I wanted to select a piece of music that expressed our bond, and thought about my parents. They met when my father fell on top of my mother in a Birmingham bus during an air raid in 1940 - not your average romantic meetup at all! He walked her home, very apologetic, and allegedly proposed to her at her front door. She indignantly refused, but did agree to go out with him for supper that evening. They had more supper dates as and when he could get leave from the Royal Air Force, and he kept proposing, and she kept refusing . . . until one evening he told her that he was being posted overseas, so if she said "No" again, he wouldn't bother her any more. She said "Yes".

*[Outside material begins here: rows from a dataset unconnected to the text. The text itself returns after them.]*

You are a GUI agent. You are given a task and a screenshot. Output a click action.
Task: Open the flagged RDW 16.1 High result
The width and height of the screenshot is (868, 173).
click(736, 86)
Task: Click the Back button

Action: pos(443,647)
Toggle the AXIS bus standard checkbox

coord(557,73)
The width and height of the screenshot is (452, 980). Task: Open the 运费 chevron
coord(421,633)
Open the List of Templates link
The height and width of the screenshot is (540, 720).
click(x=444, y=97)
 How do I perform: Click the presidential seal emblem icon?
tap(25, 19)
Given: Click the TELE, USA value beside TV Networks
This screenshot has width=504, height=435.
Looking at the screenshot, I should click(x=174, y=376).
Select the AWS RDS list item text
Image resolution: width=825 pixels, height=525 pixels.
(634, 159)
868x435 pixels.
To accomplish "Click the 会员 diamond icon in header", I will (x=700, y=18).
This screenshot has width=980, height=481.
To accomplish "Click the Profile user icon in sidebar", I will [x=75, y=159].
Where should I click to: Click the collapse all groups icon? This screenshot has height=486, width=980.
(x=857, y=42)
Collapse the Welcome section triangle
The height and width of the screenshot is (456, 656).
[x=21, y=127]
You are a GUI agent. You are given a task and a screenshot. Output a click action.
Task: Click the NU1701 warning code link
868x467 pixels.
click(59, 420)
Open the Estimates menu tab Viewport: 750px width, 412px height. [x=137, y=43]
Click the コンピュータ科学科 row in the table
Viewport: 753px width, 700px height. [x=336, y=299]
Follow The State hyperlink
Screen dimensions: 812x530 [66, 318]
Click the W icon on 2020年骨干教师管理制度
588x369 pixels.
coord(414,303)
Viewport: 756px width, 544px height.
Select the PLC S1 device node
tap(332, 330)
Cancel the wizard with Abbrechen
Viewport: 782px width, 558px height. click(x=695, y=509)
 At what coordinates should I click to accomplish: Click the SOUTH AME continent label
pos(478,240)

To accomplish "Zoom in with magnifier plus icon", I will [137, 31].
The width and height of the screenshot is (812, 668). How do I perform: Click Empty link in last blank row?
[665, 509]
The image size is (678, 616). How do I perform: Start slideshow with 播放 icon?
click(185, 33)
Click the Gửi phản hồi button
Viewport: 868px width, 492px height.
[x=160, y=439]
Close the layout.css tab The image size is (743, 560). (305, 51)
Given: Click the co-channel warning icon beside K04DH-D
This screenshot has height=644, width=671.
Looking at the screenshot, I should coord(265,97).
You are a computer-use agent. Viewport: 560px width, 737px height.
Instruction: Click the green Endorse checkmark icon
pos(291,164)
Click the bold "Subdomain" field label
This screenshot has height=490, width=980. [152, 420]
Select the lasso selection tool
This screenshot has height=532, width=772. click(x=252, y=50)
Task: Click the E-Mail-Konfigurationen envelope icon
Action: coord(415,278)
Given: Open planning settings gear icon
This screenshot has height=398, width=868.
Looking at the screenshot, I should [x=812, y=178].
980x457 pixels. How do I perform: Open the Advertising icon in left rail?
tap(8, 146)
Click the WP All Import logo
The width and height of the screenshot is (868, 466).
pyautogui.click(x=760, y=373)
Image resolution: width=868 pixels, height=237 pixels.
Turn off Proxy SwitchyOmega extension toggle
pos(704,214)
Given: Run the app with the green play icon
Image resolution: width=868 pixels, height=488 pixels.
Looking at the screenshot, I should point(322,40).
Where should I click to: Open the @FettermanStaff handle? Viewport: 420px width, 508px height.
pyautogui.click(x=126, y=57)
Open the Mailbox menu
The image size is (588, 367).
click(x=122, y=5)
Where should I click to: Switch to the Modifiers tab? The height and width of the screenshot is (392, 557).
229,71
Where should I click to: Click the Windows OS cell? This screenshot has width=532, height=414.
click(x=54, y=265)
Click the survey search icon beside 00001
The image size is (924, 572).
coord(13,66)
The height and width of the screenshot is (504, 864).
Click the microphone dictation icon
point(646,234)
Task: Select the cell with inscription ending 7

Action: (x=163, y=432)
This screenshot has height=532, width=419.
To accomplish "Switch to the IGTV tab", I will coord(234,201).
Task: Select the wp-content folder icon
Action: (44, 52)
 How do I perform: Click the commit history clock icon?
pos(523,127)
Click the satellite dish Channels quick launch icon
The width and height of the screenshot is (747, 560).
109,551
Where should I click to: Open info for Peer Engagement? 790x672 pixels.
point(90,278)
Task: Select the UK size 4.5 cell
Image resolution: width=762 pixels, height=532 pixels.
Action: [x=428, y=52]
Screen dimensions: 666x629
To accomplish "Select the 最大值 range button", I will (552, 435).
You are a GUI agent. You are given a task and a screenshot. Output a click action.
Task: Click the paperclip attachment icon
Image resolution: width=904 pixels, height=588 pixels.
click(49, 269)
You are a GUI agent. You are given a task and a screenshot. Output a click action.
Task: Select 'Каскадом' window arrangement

Almost as soon as they were wed, Dad shipped out in a convoy to Singapore in mid-1941. He was taken off his ship in Durban, South Africa, to help the South African Air Force solve a couple of engineering problems. The rest of his draft landed in Singapore - just in time to be taken prisoner by Japanese forces in early 1942. Very few of them survived their prison camps to come home again. He went on to be posted to the Western Desert campaign, then the Dodecanese campaign, then back to England. He was reunited with my mother more than three years after saying goodbye to her. Despite problems, and realizing that wartime pressures might have led to a marriage they otherwise would not have made, they stuck it out, and were married for 64 years until she died in the early noughties. He followed her a few years later.
I'd like my wife and I to echo their fidelity and commitment to each other; so, to celebrate our own anniversary, here's a commemoration from the World War II years. Vera Lynn recorded the "Anniversary Waltz" in 1941. I'll embed it here in memory of my parents (may God rest their souls), and for my own wife.
Soppy and sentimental, by modern standards? Perhaps . . . but just as real for all that.